Des étudiants se posent la question à l’Unikin : pourquoi ces échecs programmés ?

unikin A l’Université de Kinshasa (UNIKIN), la Faculté de l’Economie n’a pas fonctionné normalement le lundi O8 juillet 2013. Ses étudiants étaient en colère. La question qui vient immédiatement à l’esprit est celle de connaître la motivation de ce mécontentement. Un des reporters du quotidien de l’Avenue Colonel Lukusa, à la Gombe, de passage par là, n’a pas hésité à poser cette question aux étudiants pleins de dépit et qui marchaient sur le Campus universitaire pour manifester leur réprobation contre leurs autorités académiques. Prenant la parole en lieu et place des ses condisciples, un des manifestants a clairement accusé certains professeurs de plus s’intéresser au bon déroulement des cours dans les amphithéâtres et auditoires de leur université. Des professeurs, des chefs de travaux et assistants qui ne prestent que rarement, n’encourent aucune sanction. Certains viennent quand ils le jugent profitable et en conformité avec leurs « extra moros » dans la sphère du pouvoir politique. Un comportement, selon lui, qui préjudicie gravement la qualité des enseignements reçus.

 

            Toutefois, la goutte qui a fait déborder le vase lundi se trouverait être une correspondance du ministre de l’Enseignement Supérieur,  Universitaire et Recherche Scientifique (ESURS) qui ferait obligation à tous les établissements de son secteur d’arrêter impérativement les cours, au plus tard le 15 juillet 2013 et de démarrer la première session le 25 juillet 2013. Ceci, ont expliqué les étudiants mécontents, pour permettre un rattrapage de l’année académique qui, par le passé et même cette année, s’est avérée très élastique. Les étudiants en question ont estimé que l’intention d’éviter une année élastique était en soi bonne, mais elle intervenait trop tard, au détriment des étudiants. La conséquence, pour eux, est qu’ils sont en train de vivre actuellement une fin d’année insupportable. En effet, ils ont expliqué que l’ordre a été donné aux professeurs de synthétiser leurs cours – et cela quel qu’en soit le nombre d’heures prévues – pour le dispenser en deux séances suivies des interrogations et des travaux pratiques, même si les étudiants n’ont vu que du rouge.

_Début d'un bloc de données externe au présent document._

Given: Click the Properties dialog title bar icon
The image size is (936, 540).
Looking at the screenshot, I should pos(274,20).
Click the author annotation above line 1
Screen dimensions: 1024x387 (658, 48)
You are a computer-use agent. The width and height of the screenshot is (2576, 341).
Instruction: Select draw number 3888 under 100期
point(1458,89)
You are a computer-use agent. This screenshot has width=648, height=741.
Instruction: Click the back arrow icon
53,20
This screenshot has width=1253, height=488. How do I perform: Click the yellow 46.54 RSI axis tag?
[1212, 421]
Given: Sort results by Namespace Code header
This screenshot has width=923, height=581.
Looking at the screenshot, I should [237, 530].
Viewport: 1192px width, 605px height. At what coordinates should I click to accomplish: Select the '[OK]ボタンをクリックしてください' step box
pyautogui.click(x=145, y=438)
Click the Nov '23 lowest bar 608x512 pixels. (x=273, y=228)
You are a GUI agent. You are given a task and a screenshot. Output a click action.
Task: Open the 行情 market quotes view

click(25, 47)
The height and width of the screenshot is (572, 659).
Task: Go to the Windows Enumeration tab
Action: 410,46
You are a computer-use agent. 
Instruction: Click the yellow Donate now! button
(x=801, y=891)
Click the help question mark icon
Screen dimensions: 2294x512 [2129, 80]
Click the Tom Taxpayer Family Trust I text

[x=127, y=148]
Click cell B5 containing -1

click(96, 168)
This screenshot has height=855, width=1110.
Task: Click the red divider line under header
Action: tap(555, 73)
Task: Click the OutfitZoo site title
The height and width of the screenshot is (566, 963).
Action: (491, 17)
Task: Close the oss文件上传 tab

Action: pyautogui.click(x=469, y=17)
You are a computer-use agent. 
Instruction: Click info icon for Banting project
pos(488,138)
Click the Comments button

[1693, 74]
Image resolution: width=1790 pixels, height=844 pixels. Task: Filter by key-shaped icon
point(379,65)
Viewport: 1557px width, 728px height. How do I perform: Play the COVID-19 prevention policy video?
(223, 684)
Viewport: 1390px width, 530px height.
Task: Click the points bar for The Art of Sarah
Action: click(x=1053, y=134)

            Selon les manifestants, plusieurs facultés en retard dans leurs programmes de cours sont concernées par cette mesure. Ils ont cité, à titre d’exemple, les Facultés de l’Economie, de Polytechnique, des Sciences, etc. Ils ont aussi cité quelques cours frappés par cette mesure de synthèse. A la question de savoir si tous les professeurs avaient accepté cet état de chose, un autre étudiant a répondu par la négative, arguant même certains professeurs auraient carrément décliné cette façon de dispenser les cours au détriment de l’intérêt des étudiants qu’on tend à crucifier en programmant ainsi leurs échecs.